Tobatnya Seorang Penjahat
Bertaburan ayat dalam Alquran dan hadis Nabi yang menunjukkan betapa Maha Pengampunnya Allah SWT.
Rasulullah juga bersabda, "Sesungguhnya Allah tetap menerima tobat hamba-Nya selama ruh belum sampai di tenggorokkan (hampir mati)." (HR Tirmizi, Ahmad, dan Ibnu Majah).
Dalam sebuah hadis Qudsi, Allah berfirman, "Aku selalu bersama hamba-Ku apabila ia ingat kepada-Ku, dan ketika bibirnya bergerak menyebut nama-Ku." (HR Ahmad dan Ibnu Majah).
Dari uraian di atas, kita dapat menarik kesimpulan bahwa Allah SWT menyeru hamba-Nya yang pernah melakukan maksiat agar memohon ampun dan bertobat kepada-Nya. Allah juga memerintahkan kepada Nabi-Nya agar menyeru umatnya untuk segera bertobat.
Allah berfirman dalam Surah Az-Zumar (QS 39: 53-54), "Katakanlah, wahai hamba-hamba-Ku yang melampaui batas terhadap diri mereka sendiri, janganlah kamu berputus asa dari nikmat Allah. Sesungguhnya Allah mengampuni dosa-dosa semuanya. Sungguh, Dialah Yang Maha Pengampun, Maha Penyayang. Dan kembalilah kamu kepada Rabbmu, dan berserah dirilah kepada-Nya sebelum datang azab kepadamu, kemudian kamu tidak dapat ditolong."

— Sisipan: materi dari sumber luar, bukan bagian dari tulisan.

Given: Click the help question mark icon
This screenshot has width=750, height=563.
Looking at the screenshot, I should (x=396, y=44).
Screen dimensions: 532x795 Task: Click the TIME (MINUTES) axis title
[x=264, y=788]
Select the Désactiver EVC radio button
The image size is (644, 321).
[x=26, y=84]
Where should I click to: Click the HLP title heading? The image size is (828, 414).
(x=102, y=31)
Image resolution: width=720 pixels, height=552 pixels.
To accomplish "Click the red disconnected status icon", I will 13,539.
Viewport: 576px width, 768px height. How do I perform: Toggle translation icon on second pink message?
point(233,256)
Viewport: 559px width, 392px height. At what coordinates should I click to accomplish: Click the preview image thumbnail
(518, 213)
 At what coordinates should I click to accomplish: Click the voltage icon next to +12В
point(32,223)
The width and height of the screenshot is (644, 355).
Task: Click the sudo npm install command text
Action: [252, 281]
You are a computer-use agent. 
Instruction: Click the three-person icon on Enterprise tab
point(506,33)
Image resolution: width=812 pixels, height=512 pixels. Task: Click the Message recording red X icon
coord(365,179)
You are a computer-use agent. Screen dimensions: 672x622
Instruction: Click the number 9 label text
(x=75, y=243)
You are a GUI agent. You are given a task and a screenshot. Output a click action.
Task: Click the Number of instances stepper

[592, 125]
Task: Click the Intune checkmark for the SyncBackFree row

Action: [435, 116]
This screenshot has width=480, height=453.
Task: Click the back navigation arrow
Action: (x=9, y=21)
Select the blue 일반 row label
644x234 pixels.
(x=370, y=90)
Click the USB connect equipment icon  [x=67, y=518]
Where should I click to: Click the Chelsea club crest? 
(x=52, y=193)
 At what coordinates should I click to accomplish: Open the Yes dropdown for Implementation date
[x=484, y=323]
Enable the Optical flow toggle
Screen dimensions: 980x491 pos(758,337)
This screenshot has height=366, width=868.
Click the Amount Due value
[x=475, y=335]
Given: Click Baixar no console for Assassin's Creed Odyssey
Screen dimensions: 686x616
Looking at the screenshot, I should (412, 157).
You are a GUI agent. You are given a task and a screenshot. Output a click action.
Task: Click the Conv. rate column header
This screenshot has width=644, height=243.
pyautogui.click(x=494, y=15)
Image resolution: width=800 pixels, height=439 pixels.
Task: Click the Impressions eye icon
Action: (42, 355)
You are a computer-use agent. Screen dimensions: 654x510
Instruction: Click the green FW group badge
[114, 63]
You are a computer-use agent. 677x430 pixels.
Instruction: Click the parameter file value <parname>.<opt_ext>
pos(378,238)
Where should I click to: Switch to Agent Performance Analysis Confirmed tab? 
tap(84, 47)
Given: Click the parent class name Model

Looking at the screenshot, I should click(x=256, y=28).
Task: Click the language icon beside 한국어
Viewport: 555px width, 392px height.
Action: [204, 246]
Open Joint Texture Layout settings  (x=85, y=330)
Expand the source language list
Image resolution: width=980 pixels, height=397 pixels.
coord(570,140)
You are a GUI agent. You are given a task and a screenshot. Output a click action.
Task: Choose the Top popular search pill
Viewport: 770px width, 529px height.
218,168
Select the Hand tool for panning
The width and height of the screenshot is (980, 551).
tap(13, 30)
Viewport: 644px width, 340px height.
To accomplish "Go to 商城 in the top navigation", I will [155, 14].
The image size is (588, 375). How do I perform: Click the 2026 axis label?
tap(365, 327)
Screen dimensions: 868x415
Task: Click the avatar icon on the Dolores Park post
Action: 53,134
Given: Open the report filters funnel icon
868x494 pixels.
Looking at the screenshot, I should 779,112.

Saat ini kita tengah berada dalam bulan suci Ramadan. Bulan yang memiliki banyak keistimewaan dan kemuliaan melebihi bulan-bulan yang lainnya. Pada bulan ini, Allah SWT juga menurunkan rahmat yang berlimpah ruah kepada hamba-hamba-Nya yang beriman, serta menurunkan berkah dan magfirah-Nya.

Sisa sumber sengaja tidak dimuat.